WHO panel sees potential link between cell phones, brain cancer
Moscow: An expert panel by the World Health Organization (WHO) has established a potential link between the use of mobile phones and brain cancer, the organisation said in a statement on its website.
A group of 31 scientists announced at Tuesday`s meeting of the International Agency for Research on Cancer (IARC) that it classified electromagnetic fields as "possibly carcinogenic to humans", based on an increased risk for glioma, a malignant type of brain cancer, associated with wireless phone use.
"Given the potential consequences for public health of this classification and findings, it is important that additional research be conducted into the long-term, heavy use of mobile phones," IARC Director Christopher Wild said.
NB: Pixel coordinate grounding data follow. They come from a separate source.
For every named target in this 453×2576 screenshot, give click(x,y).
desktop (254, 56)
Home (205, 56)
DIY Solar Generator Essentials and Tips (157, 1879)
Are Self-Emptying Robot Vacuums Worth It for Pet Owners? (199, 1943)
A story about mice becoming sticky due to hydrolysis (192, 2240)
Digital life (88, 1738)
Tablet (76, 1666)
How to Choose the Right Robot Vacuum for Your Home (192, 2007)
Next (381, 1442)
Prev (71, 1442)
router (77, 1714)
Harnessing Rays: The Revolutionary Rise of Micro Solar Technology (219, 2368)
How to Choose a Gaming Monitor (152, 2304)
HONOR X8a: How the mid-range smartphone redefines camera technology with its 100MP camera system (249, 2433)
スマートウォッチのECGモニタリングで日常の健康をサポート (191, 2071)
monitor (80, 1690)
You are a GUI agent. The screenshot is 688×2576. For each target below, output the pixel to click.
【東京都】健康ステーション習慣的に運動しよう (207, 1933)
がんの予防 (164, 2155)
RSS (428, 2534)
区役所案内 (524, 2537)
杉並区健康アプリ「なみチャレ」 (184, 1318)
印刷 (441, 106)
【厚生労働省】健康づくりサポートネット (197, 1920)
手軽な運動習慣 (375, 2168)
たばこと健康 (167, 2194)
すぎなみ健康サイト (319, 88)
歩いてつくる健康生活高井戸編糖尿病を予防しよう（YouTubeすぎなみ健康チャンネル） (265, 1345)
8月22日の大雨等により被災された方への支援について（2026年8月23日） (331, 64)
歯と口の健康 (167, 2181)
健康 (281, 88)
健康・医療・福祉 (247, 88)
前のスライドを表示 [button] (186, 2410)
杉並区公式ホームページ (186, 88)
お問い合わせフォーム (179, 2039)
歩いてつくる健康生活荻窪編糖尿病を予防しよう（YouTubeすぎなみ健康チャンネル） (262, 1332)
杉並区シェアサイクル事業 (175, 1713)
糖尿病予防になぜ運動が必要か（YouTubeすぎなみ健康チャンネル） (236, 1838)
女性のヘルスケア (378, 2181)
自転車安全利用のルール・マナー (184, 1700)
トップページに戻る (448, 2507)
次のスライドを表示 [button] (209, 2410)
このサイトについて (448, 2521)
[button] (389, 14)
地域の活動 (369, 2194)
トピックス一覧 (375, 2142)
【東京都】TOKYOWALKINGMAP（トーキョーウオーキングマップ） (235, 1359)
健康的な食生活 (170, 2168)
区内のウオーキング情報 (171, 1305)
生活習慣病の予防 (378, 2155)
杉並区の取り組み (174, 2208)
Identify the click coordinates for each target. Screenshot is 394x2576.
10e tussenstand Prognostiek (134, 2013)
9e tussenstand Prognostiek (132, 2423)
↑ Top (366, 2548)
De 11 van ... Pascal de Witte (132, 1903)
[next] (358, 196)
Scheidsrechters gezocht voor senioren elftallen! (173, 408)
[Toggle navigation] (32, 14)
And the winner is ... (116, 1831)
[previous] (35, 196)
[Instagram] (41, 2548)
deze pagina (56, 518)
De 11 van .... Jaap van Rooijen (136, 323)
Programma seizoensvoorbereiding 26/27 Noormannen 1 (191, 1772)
"Pending the availability of such information, it is important to take pragmatic measures to reduce exposure such as hands-free devices or texting."
The team said it assigned the 2B status to electromagnetic fields, which means there is "limited evidence of carcinogenicity in humans".
"The evidence, while still accumulating, is strong enough to support a conclusion and the 2B classification. The conclusion means that there could be some risk, and therefore we need to keep a close watch for a link between cell phones and cancer risk," said Jonathan Samet of the University of Southern California, who heads the panel.
The group is to publish a detailed report on its findings in the next few days.